For diagnosis and discussion, see the following page.

DIAGNOSIS: Small-bowel lymphoma related to acquired immunodeficiency syndrome (AIDS).

DISCUSSION

Primary malignant small-bowel neoplasms are rare, constituting only 2% of primary gastrointestinal malignancies (1). Their diagnosis is often complicated by vague or nonspecific symptoms, and they are usually diagnosed at an advanced stage. At the time of diagnosis, <50% of these tumors are resectable for cure (1).

Malignant small-intestine lymphoma has an estimated annual incidence of 0.12 per 100,000 persons, and it represents approximately 20% of primary malignancies of the small intestine (1). Small-bowel lymphoma is considered to be primary if the predominant lesion is in the intestine and the initial presenting symptoms are related to intestinal involvement. The ileum is the most frequent location for primary intestinal lymphoma because of the increased amount of lymphoid tissue in this site (1). Disorders that predispose patients to small-bowel lymphoma include previous extraintestinal lymphoma, chronic lymphocytic leukemia, celiac disease, and immunologic dysfunction, including AIDS.

Recently, the incidence of small-bowel lymphoma related to B-cell dysfunction and proliferation in human immunodeficiency virus (HIV)–positive patients has increased.
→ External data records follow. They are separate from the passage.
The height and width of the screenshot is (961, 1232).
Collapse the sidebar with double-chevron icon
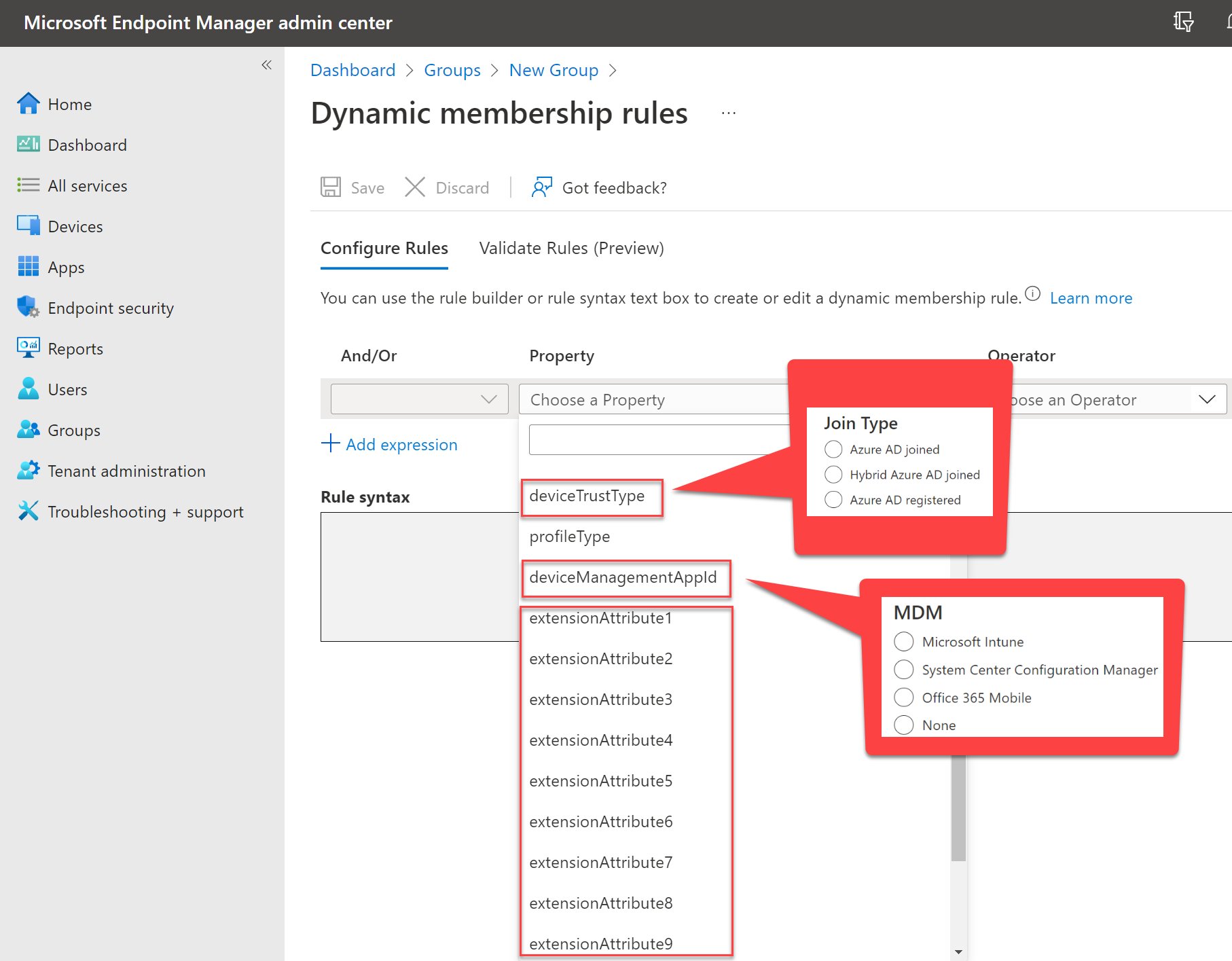[266, 65]
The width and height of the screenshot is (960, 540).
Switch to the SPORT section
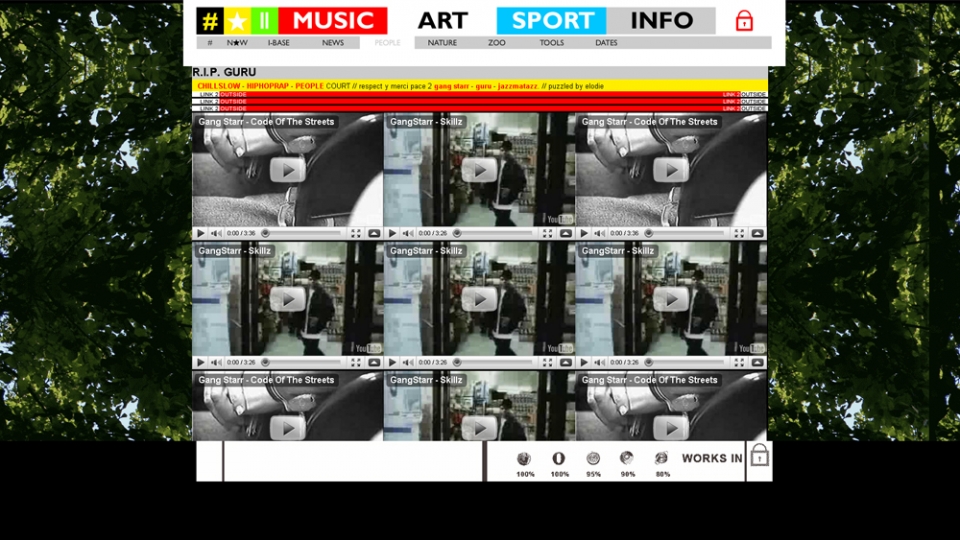551,21
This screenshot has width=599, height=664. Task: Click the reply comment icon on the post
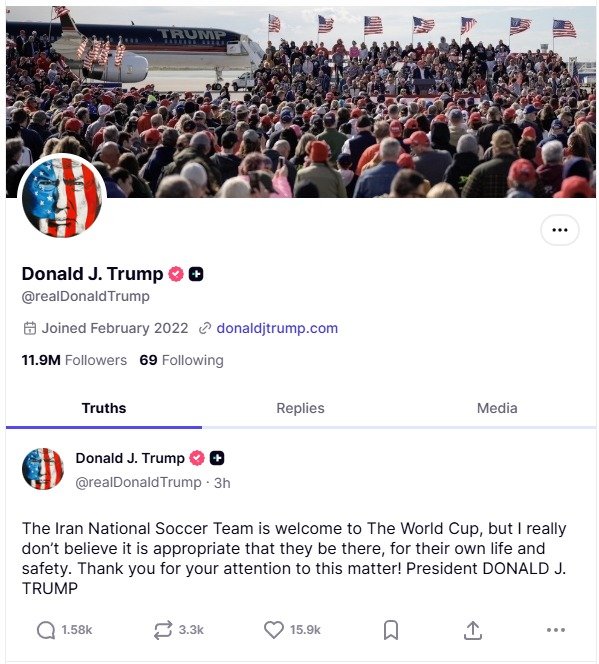click(x=46, y=630)
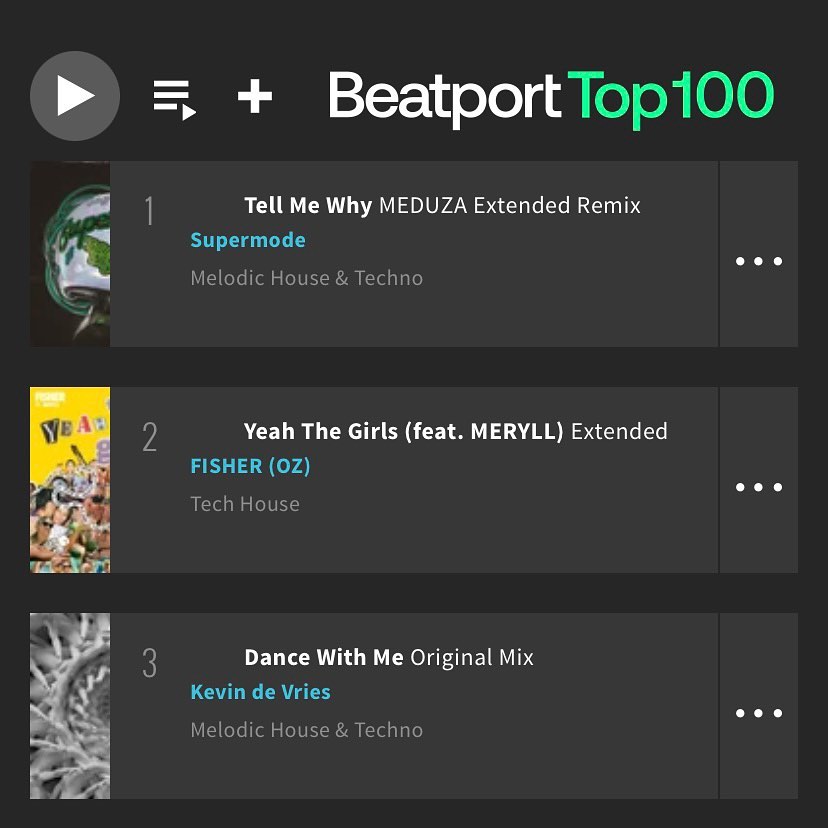Click the Yeah The Girls album artwork
Viewport: 828px width, 828px height.
pyautogui.click(x=70, y=480)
Two theories are proposed to explain the pathogenesis of lymphoma in AIDS patients. The first states that ongoing B-cell proliferation induced by HIV in the immunocompromised patient leads to mutations in oncogenes or tumor suppressor genes and therefore the development of lymphoma. The second theory links B-cell dysfunction to increased risk of malignancy. Within the gastrointestinal tract, the ileum contains Peyer's patches, which are lymphoid aggregates that contain B lymphocytes and produce secretory IgA. With HIV infection, helper T-cell depletion leads to reduced IgA production, and, as a result, the gastrointestinal tract and abdominal viscera are potentially at increased risk for neoplasm (2).

Lymphoma is the second most common malignant neoplasm in AIDS patients, after Kaposi's sarcoma. Non-Hodgkin's lymphoma is more common than Hodgkin's or Burkitt's lymphoma. Clinical presentation includes abdominal pain, diarrhea, weight loss, intestinal bleeding, and a palpable mass. Major complications include hemorrhage, perforation complicated by peritonitis, and fistula formation (1).

AIDS patients who have small-bowel B-cell lymphoma tend to present with unusually aggressive, highly advanced disease at the time of diagnosis. For this reason, AIDS-related small-bowel lymphoma carries a poor prognosis and an overall 5-year survival rate of approximately 36% (2).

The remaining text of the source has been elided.